I first went to the cemetery in April 2010, and it looked like this:

Since I work with a group who keeps tabs on these sorts of burial grounds, I notified the leader about it's sad state. He contacted the man who was being paid to mow it and keep it clean, and he said he had just finished mowing it.

I didn't get back there again until this past January when it looked like this:

Basically the same as a year ago, just with the grass now dead from frost. The leader of our group had asked me to check it again as the family had "concerns." When I reported back, the family quickly asked if I would be willing to take care of it. Of course, I said yes. I got quotes on the price, and the family agreed to pay.

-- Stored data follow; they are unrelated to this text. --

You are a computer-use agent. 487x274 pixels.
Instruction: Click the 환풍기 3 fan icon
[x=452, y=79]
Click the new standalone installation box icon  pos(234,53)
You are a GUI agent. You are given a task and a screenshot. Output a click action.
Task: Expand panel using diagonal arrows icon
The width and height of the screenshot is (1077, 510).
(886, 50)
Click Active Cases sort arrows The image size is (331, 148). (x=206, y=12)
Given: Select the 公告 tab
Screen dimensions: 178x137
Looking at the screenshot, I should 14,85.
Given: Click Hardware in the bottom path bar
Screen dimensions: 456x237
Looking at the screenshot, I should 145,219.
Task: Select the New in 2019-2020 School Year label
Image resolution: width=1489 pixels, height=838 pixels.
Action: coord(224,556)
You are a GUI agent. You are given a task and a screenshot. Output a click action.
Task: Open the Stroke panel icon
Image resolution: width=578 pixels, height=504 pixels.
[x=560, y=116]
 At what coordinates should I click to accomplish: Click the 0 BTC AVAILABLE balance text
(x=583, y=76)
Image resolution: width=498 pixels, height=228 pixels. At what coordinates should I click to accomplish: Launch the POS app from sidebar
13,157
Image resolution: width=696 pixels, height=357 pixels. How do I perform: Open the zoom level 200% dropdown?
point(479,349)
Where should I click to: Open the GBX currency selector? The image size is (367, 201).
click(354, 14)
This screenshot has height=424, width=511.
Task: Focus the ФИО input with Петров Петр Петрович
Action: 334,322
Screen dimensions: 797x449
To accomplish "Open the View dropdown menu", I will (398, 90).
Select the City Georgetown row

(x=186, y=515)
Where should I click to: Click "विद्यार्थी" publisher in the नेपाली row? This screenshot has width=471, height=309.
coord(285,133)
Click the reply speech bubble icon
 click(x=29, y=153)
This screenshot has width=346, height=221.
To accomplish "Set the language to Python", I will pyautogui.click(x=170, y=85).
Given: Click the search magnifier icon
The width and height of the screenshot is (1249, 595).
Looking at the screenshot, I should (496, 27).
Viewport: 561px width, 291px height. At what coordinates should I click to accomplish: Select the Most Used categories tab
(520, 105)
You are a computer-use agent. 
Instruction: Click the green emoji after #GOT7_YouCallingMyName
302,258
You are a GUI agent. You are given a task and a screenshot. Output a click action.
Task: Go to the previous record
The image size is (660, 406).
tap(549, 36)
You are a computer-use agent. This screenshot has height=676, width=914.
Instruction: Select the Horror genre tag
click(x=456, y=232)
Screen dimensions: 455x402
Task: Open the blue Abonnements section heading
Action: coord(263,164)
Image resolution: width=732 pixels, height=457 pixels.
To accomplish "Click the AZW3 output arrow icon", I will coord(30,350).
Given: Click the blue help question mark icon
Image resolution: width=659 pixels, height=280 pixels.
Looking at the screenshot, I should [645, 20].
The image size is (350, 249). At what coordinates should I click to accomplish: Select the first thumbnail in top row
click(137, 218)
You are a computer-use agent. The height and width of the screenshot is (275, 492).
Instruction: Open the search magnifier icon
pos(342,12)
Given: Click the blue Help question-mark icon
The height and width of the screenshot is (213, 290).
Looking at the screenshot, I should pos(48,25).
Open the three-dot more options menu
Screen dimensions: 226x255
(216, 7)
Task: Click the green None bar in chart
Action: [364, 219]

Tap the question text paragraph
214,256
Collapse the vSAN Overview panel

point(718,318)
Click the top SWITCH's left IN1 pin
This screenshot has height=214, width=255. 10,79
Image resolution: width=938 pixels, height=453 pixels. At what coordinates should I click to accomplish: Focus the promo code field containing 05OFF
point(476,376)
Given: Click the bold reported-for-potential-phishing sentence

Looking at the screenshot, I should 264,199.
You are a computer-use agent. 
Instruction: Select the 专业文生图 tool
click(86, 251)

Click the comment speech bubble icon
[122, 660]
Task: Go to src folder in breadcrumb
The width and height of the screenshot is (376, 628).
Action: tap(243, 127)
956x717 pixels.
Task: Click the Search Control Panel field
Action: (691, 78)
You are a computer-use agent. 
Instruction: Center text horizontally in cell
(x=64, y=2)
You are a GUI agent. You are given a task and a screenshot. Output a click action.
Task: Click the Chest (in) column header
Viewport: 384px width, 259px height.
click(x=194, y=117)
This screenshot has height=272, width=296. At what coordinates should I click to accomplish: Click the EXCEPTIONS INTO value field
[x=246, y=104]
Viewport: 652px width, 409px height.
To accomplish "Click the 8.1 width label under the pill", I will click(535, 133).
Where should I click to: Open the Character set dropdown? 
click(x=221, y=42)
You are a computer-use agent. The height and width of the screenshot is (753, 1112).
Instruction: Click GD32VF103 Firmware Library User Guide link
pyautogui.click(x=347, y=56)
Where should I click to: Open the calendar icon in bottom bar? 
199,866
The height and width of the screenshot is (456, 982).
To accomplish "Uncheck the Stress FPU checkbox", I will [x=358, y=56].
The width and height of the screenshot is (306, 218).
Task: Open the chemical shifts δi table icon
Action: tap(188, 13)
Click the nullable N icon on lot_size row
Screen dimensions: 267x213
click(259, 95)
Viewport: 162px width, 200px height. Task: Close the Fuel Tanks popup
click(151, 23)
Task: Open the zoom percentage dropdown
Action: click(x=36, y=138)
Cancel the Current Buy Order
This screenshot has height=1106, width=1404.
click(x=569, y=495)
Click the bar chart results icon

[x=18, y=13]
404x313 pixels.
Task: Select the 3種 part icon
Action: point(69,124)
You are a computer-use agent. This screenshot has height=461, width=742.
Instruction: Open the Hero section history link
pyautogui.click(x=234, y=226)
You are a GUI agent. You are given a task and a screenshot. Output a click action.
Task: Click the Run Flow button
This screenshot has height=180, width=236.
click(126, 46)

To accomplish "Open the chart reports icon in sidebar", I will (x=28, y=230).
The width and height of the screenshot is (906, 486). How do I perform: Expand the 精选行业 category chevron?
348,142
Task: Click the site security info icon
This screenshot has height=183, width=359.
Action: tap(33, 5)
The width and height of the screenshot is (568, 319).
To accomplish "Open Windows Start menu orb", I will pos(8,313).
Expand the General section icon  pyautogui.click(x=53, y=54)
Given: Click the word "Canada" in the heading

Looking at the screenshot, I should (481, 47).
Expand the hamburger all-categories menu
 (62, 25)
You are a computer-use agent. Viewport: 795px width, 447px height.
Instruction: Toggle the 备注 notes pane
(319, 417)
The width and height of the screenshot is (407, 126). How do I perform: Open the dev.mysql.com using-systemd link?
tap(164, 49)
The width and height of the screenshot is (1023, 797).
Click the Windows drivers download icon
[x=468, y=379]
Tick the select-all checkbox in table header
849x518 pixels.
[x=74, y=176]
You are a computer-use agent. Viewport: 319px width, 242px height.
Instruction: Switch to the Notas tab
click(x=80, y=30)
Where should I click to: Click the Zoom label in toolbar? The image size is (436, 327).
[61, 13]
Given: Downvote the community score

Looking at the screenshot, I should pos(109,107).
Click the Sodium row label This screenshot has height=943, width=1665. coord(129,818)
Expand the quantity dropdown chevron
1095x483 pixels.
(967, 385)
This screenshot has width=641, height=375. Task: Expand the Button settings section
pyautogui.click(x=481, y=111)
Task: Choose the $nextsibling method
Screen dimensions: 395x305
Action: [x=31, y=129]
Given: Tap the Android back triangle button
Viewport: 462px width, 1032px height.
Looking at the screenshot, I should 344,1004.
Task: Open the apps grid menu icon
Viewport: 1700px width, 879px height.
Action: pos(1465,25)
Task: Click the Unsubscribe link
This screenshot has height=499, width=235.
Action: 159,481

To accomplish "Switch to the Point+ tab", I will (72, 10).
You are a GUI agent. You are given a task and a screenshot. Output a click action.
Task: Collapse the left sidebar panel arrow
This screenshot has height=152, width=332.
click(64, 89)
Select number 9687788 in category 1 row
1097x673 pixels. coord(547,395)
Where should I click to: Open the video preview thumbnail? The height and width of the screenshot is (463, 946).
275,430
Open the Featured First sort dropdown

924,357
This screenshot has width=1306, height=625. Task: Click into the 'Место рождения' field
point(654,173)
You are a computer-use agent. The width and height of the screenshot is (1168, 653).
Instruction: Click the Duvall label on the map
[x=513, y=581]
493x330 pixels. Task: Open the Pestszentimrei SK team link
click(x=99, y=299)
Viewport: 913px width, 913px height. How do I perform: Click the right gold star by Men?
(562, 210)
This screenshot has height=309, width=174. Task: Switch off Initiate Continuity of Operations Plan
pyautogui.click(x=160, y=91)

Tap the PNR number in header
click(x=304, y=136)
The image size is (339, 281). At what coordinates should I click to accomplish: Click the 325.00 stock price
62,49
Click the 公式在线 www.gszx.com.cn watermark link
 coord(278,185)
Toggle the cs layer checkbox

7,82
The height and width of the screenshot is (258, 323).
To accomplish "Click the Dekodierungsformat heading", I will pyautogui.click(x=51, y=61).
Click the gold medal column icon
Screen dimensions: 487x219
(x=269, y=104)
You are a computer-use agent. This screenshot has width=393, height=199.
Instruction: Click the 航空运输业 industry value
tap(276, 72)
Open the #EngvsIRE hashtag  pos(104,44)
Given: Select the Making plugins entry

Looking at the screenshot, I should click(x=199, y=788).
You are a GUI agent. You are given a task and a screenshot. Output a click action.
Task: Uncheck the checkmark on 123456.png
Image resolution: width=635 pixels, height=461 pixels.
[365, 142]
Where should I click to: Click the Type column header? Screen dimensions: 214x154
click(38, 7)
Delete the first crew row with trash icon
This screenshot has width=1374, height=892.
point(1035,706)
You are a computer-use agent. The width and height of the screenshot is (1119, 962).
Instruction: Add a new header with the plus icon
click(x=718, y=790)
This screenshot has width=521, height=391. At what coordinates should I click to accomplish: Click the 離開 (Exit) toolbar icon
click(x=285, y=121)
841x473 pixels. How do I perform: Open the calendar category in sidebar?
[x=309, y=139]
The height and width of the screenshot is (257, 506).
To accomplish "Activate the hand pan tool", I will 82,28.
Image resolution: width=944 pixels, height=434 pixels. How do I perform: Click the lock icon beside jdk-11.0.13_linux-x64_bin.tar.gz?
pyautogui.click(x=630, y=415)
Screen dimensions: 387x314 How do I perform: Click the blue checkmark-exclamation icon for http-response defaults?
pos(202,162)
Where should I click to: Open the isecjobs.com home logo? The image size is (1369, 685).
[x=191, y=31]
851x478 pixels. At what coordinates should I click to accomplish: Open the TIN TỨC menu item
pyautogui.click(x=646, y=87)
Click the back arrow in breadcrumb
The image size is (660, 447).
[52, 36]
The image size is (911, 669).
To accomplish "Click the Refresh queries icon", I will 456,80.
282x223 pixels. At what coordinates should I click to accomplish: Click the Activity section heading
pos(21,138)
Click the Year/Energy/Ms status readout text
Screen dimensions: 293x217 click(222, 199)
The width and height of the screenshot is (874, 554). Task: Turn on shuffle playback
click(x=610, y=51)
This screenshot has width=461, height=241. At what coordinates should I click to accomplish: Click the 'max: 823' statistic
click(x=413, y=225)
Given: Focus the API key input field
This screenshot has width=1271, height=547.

Last Saturday was clean-up day. Here's how it looks now:

I'm so proud of our work and feel so good about doing it. The family sent their thanks after getting the new photos. The whole atmosphere of the place changed and it felt like such a warm, welcoming place when we were done. The lawn guys we hired told me this was a great thing we were doing and that they didn't know of anyone else who would take this on, especially since I had no ties to the family. My dad and I are now going to pay the guys to come back every couple of weeks to keep it nice and neat. I plan to put flowers on the graves at some point, just to let those who are there know they are not forgotten. (By the way, the death dates range from 1840 to 197o, and they are all members of the same family. This used to be on their plantation and has since been swallowed up by a subdivision.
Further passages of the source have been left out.